* **Given entries**
::::
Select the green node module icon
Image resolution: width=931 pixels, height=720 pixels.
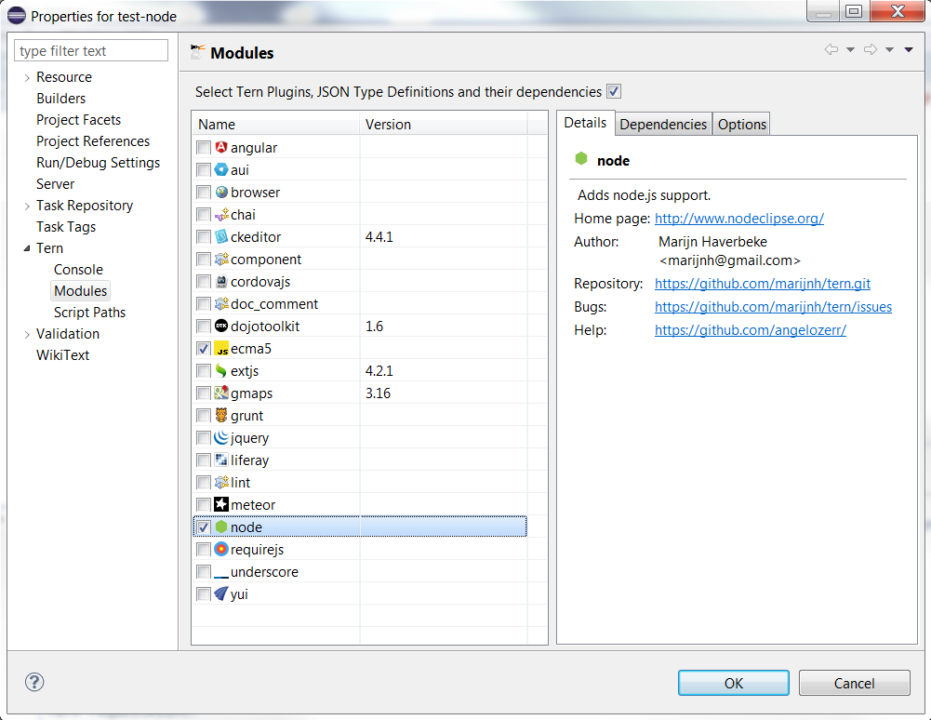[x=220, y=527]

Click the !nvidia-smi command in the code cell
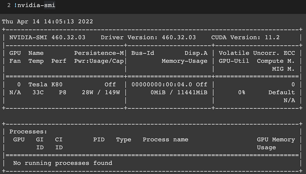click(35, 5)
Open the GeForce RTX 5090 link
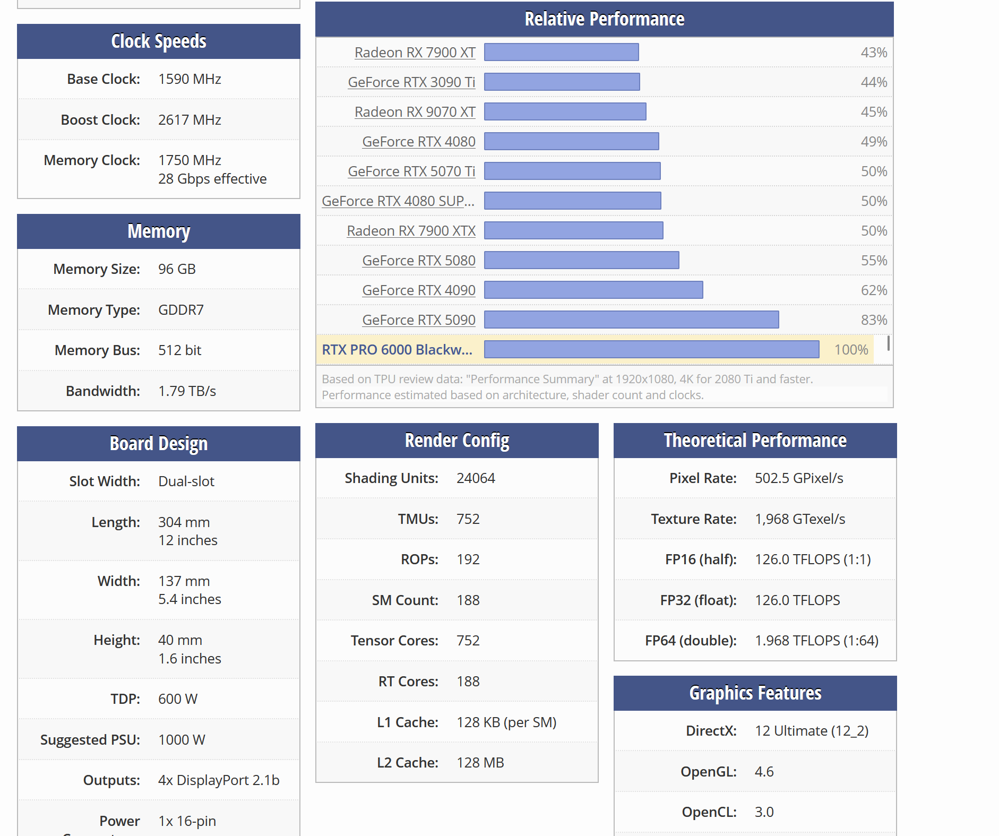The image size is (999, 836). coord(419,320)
::::
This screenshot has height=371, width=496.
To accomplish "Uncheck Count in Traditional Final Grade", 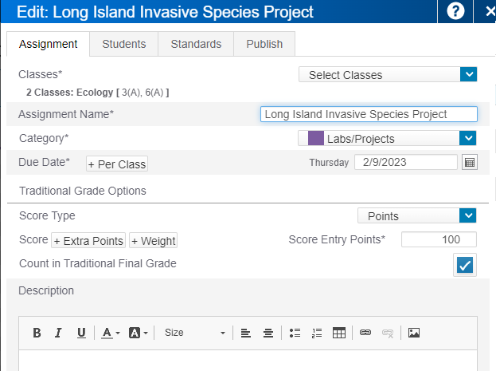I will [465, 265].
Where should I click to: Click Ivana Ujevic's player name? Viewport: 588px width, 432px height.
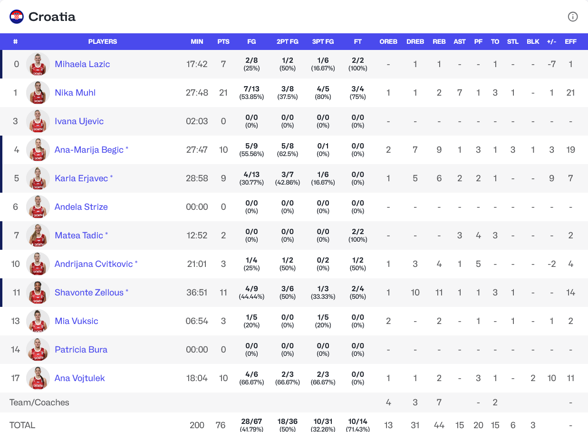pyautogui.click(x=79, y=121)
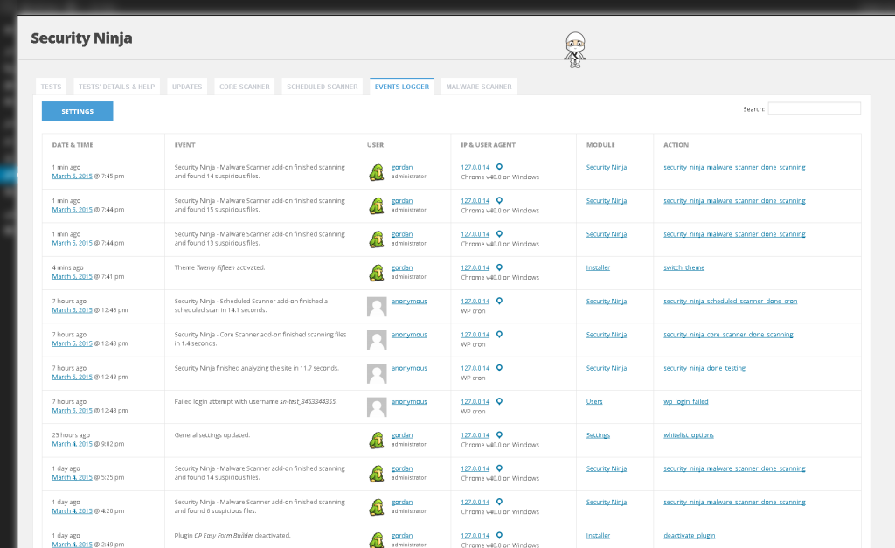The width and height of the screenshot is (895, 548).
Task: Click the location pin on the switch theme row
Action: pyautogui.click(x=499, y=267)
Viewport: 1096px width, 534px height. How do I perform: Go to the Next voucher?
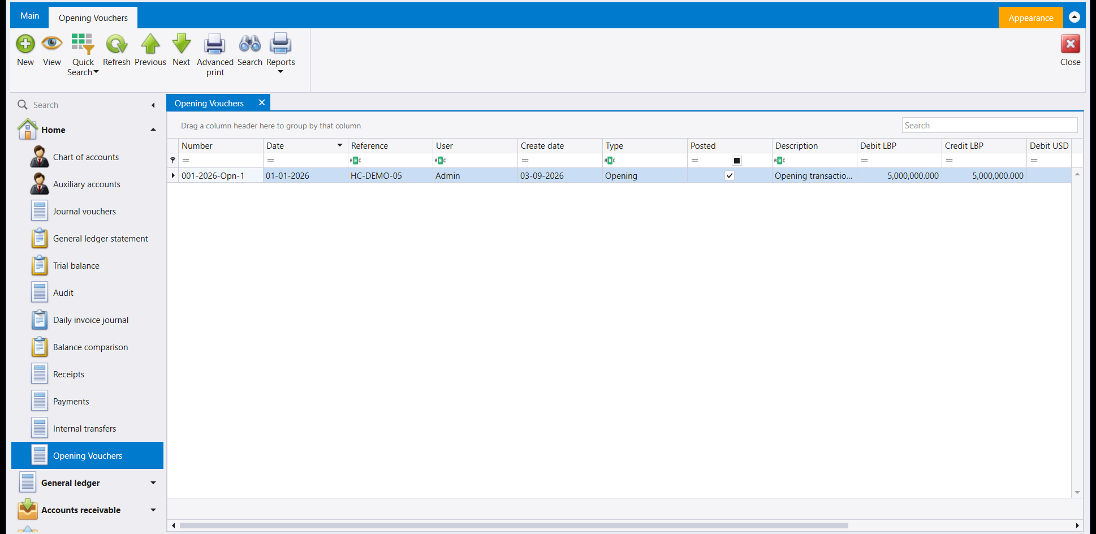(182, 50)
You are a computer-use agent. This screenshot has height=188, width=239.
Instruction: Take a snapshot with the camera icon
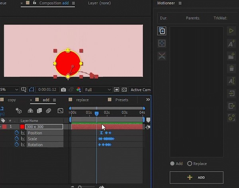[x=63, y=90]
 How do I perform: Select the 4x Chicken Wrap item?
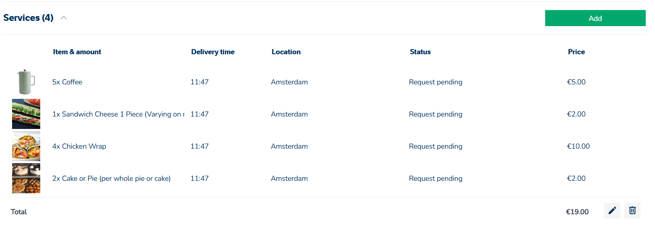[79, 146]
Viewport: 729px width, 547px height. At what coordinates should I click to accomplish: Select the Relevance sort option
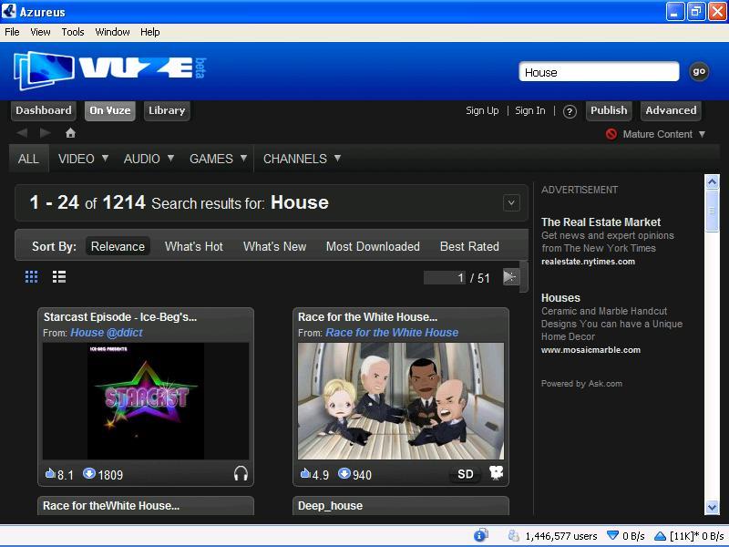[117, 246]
::::
* **Exercise brief**
Count the lines above that contain the word "This". Give only the number.

* **Worked solution**
2